U of G engineers use machine learning to improve images of our planet.

Not just a pretty picture, remote sensing imagery has shed light on major world events, such as the Australian bushfires. These powerful images are generated using sensor technologies, usually carried by satellites that orbit the Earth. For example, NASA’s Landsat 8 takes approximately 500 snapshots of our planet’s surface each day. People then manually “classify” features, such as trees and rivers, that are captured by the snapshots. The process is labour-intensive, but machine learning can help.

University of Guelph engineering professors Graham Taylor and Shawki Areibi, along with PhD student Ahmed Elshamli sought to improve upon machine learning methods used to generate remote sensing images. The researchers tackled the “domain adaptation problem.” In domain adaptation, a computer learns how to identify a feature, like a tree, by scanning an image that has been classified by a human operator. The computer applies that learned information to classify other features. However, if the context changes, the system struggles—it may not recognize a tree that is covered in snow if it was trained using images from summer months. In those cases, domain adaptation systems need to be retrained with relevant images, making the process inefficient.

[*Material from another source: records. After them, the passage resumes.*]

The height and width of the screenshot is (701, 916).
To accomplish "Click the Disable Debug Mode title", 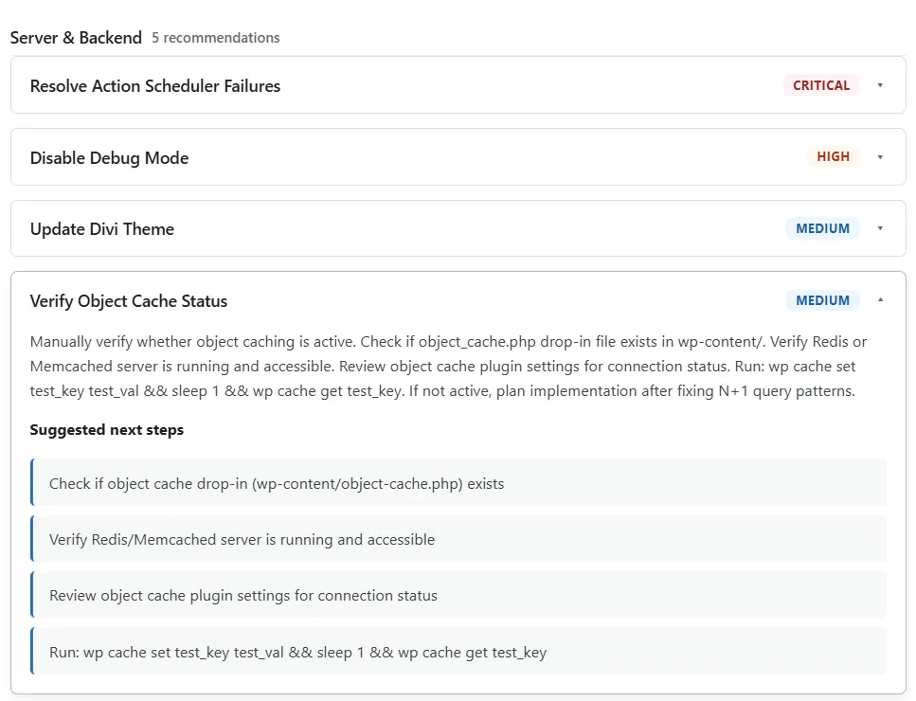I will tap(109, 157).
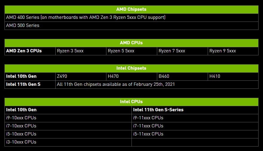The image size is (263, 151).
Task: Select the Ryzen 7 5xxx cell
Action: 182,51
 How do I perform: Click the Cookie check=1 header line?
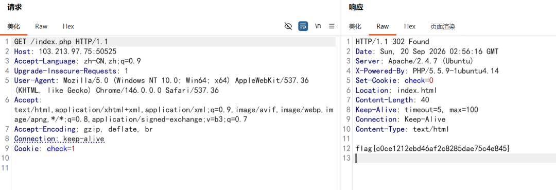(45, 149)
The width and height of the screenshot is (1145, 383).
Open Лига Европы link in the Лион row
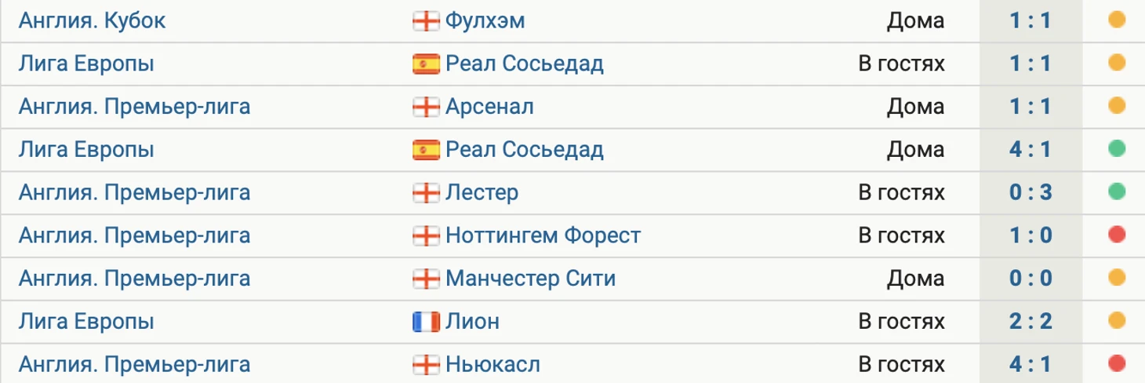(x=86, y=321)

The U of G researchers developed a new domain adaptation technique that efficiently handles large-scale remote sensing datasets with minimal involvement from human researchers. Their “adaptive multisource domain adaptation” technique uses a simplified algorithm and data from different contexts to train the system. The researchers tested their technique using local climate zone (LCZ) data—landcover maps for urban landscapes—that were generated as part of a contest. The contest challenge was to take training data made available for five cities and use it to predict the local climate zone maps for four test cities. The U of G researchers deployed several domain adaptation techniques—including the new one—on this data.

“Our adaptive multisource domain adaptation method consistently improved on baseline training methods,” says Dr. Taylor. “With this new technique, we will be able to analyze enormous datasets more efficiently. In future, we plan to explore the performance and scalability of this technique by conducting an even larger LCZ experiment.”

Graham Taylor holds a Tier 2 Canada Research Chair in Machine Learning.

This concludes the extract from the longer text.